A television adaptation was broadcast by the BBC and in September 1959 a stage version, with Richard Harris in the lead role, was produced at the Fortune Theatre, London. The play received a hostile reception from the press when it transferred to the Gaiety Theatre, Dublin. The Evening Herald dismissed it as "sordid and repulsive", the Evening Mail deemed it to be "tasteless, trivial and empty" and the Irish Independent condemned it as "an insult to religion and an outrage to normal feelings of decency". Following an approach to the Gaiety management by a representative of the Archbishop of Dublin, John Charles McQuaid, the play was taken off after three nights.

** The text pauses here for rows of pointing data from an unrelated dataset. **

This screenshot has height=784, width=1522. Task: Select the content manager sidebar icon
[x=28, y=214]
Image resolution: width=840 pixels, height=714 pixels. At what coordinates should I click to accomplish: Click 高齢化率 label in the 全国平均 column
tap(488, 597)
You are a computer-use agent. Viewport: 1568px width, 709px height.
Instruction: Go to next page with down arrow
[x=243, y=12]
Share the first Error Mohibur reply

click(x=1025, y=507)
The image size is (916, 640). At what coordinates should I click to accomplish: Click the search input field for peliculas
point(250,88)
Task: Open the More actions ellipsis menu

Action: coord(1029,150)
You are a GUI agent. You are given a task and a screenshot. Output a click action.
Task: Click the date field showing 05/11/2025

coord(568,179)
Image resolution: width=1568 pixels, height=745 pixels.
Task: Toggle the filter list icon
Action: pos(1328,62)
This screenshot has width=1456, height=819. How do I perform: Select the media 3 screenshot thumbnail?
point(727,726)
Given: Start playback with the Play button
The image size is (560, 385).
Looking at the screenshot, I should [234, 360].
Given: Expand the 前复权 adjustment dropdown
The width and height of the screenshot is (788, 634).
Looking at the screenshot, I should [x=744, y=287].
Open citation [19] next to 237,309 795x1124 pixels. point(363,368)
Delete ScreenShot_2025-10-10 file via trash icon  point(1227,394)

The Ginger Man prompted critics to compare Donleavy favourably to Joyce and Flann O’Brien, a comparison that failed the test of time. In his subsequent work he retained the trademark staccato style, the penchant for expletives and alliterations as well as the preoccupation with sex. His novels were described as Oedipal fairy tales. He was accused of misanthropy, misogyny and anti-semitism. And he was accused of repeating himself. None of which cut much ice with him. A bad review, he insisted, is always written by a bad writer.

He wrote two tedious ‘entertainments’, The Unexpurgated Code: A Complete Manual of Survival and Manners (1975) and De Alfonce Tennis: The Superlative Game of Eccentric Champions, Its History, Accoutrements, Rules, Conduct, and Regimen (1984). In a different vein, A Singular Country (1989) presents a blinkered view of Ireland in a text peppered with “bedads” and “begorrahs”.

JP Donleavy, the expatriate American author, at Levington Park, his home in Mullingar, Ireland, June 2, 2006. Photograph: Derek Speirs/The New York Times
JP Donleavy, the expatriate American author, at Levington Park, his home in Mullingar, Ireland, June 2, 2006. Photograph: Derek Speirs/The New York Times

In 1967 Donleavy became an Irish citizen. In the early 1970s he purchased Levington Park, a 180-acre estate on the shores of Lough Owel near Mullingar. There, in the 20-room house he lived the life of an Irish gentleman, dressed in tweeds and speaking in the measured drawl of the vanishing gentry. Mick and Bianca Jagger were guests and Billy Connolly sent Christmas cards. He rode with the Westmeath Hunt and further amused himself by setting the dogs on visitors.

His writing won many awards in the US. His paintings were intermittently exhibited in the US and Europe, most recently in Dublin in February 2006. He regularly contributed to publications including The Times, The New York Times and Penthouse. The stage version of The Ginger Man was revived in Dublin in 1999.

Donleavy had no sentimental attachment to his adopted country; rather he was drawn to Ireland by the tax-free scheme for artists. In 2005 he disposed of his extensive literary archive, including the original manuscript of The Ginger Man. His expressed preference was for the papers to remain in Ireland, but he wanted “appropriate remuneration”. An American university acquired the archive for a seven-figure sum that no Irish library could match.

He married, firstly, Valerie Heron and, secondly, Mary Wilson Price; both marriages were dissolved. His children Philip, Karen, Rebecca Wallis and Rory survive him.

JP Donleavy: born April 23rd, 1926; died September 11th, 2017.